-- Data listing start --

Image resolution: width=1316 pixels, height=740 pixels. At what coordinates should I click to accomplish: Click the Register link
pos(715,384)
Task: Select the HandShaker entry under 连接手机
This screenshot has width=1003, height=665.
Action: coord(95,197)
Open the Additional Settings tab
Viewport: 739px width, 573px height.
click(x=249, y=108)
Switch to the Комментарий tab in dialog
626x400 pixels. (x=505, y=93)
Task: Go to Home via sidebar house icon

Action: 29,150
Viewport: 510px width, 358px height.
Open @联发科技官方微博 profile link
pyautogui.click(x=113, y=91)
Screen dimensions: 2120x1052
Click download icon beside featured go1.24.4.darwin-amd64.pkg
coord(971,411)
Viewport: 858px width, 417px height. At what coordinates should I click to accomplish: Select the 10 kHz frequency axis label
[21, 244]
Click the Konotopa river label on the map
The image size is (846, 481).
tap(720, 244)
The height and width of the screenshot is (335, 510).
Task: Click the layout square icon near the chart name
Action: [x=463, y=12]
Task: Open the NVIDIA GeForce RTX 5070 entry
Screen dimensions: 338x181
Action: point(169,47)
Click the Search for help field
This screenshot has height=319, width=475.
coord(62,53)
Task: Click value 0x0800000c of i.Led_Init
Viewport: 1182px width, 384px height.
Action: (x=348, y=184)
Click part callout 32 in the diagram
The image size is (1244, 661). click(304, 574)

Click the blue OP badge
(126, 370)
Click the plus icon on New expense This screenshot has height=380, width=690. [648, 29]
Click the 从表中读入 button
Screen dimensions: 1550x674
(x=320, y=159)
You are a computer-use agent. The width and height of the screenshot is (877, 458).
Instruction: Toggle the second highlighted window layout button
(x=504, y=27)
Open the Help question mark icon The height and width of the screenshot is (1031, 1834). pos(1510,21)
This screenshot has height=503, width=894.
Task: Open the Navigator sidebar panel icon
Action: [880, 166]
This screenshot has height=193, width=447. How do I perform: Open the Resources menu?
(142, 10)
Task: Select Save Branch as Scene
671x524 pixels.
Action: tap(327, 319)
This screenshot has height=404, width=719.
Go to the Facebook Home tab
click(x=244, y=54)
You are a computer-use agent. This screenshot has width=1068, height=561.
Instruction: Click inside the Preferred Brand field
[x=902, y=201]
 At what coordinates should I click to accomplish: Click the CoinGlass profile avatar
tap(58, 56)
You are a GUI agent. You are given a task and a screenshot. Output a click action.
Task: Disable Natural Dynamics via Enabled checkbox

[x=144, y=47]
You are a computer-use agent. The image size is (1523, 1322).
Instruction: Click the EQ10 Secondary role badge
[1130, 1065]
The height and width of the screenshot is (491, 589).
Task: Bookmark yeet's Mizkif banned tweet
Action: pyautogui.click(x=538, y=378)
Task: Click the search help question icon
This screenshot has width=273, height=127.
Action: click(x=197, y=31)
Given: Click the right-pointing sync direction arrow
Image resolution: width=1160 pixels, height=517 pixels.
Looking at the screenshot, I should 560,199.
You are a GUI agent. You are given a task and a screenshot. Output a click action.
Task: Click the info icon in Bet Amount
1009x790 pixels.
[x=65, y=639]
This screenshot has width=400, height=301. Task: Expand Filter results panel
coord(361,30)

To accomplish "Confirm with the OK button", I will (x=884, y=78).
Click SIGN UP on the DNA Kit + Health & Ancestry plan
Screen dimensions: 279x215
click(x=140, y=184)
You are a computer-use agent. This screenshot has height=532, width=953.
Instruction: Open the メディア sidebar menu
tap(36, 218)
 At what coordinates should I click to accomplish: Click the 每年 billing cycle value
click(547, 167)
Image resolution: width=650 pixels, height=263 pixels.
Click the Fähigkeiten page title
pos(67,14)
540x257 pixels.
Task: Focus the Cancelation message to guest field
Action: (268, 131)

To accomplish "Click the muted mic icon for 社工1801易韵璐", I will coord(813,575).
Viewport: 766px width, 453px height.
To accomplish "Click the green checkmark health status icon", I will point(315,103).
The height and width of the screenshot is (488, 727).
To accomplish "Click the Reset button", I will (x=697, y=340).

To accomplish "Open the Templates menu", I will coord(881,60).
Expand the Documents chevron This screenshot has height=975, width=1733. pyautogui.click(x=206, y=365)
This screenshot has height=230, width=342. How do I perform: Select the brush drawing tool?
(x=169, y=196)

-- Data listing end --

#### [Requirement]
Convert the items, from the line containing "will (x=884, y=78)." through the line containing "click(547, 167)" (both included), into a Markdown table with the columns Row and Line. Number each row and skip blank lines.

#### [Solution]
| Row | Line |
|---|---|
| 1 | To accomplish "Confirm with the OK button", I will (x=884, y=78). |
| 2 | Click SIGN UP on the DNA Kit + Health & Ancestry plan |
| 3 | Screen dimensions: 279x215 |
| 4 | click(x=140, y=184) |
| 5 | You are a computer-use agent. This screenshot has height=532, width=953. |
| 6 | Instruction: Open the メディア sidebar menu |
| 7 | tap(36, 218) |
| 8 |  At what coordinates should I click to accomplish: Click the 每年 billing cycle value |
| 9 | click(547, 167) |